[Opening Given information section]
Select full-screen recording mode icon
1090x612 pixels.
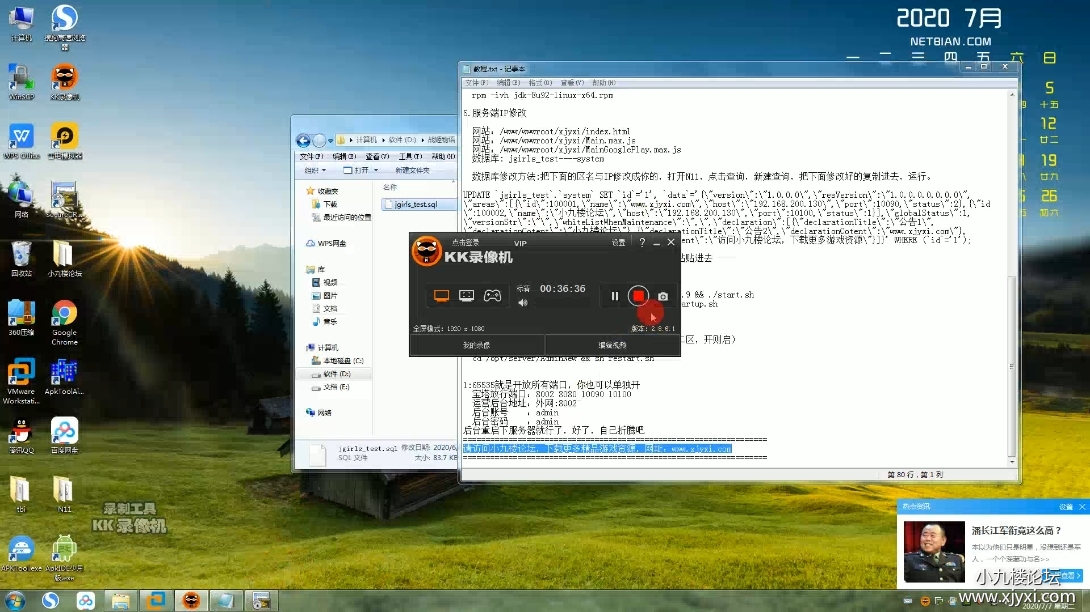[440, 295]
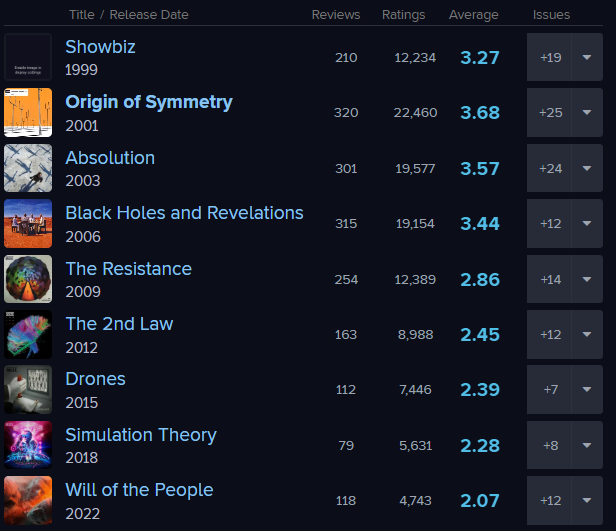This screenshot has width=616, height=531.
Task: Click Will of the People cover art
Action: coord(28,500)
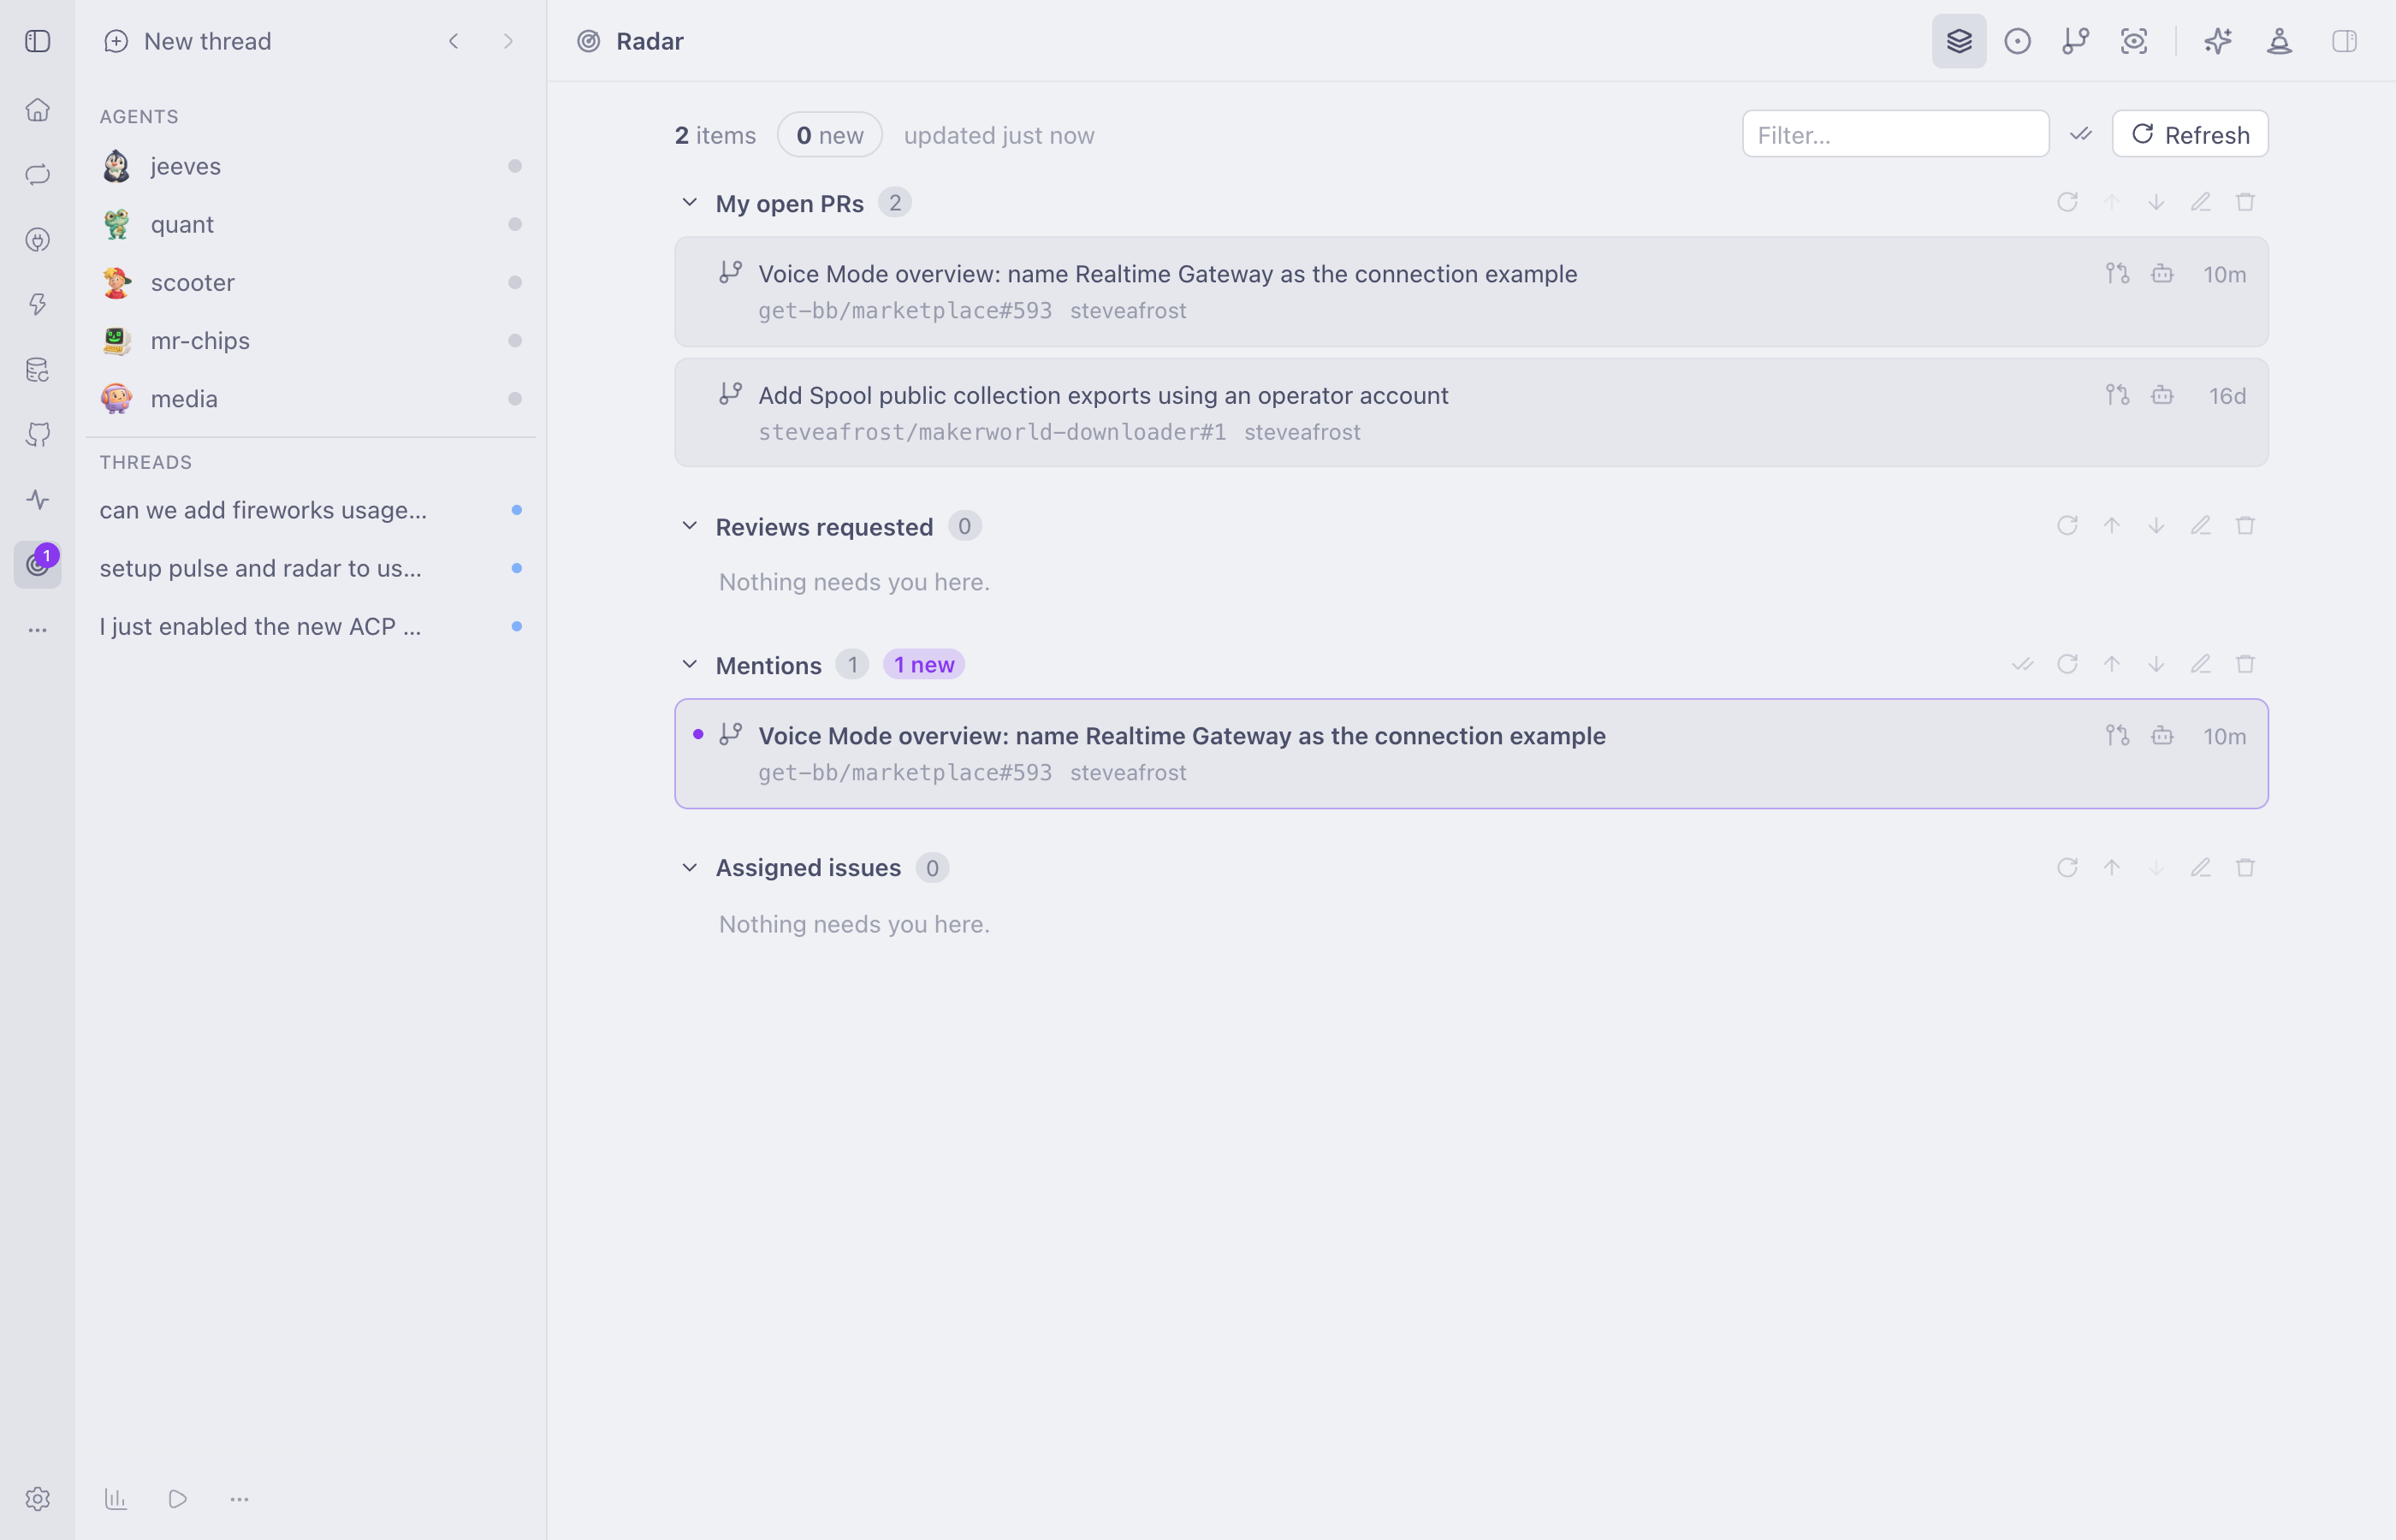Focus the Filter input field
This screenshot has width=2396, height=1540.
[1895, 134]
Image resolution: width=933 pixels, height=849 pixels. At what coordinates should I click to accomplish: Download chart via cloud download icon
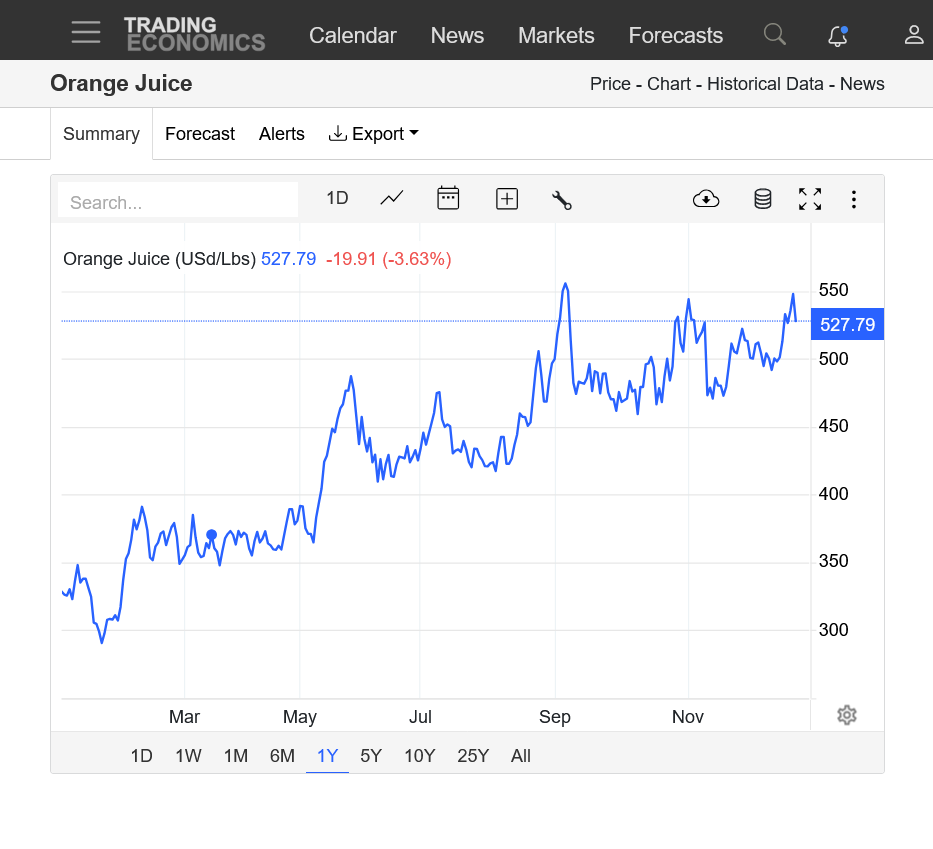click(706, 199)
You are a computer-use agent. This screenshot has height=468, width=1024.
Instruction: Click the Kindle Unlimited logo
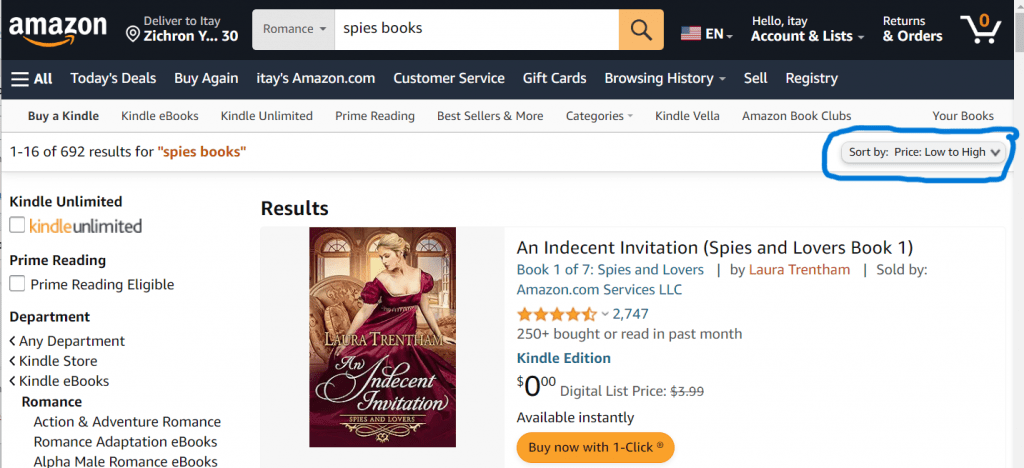pyautogui.click(x=86, y=226)
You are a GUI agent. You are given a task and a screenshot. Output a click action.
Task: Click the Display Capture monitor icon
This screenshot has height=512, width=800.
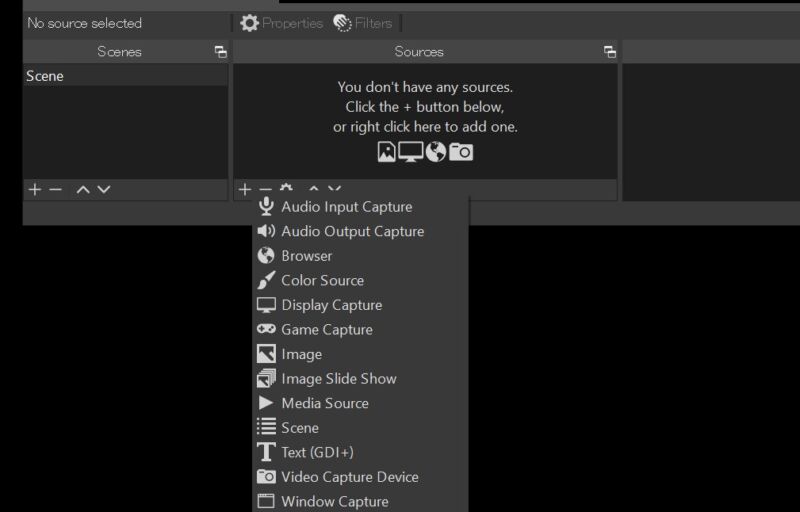[x=266, y=305]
[Closing Given information section]
Counting only lines of the data above that hold "agent", report the total and nothing else.

2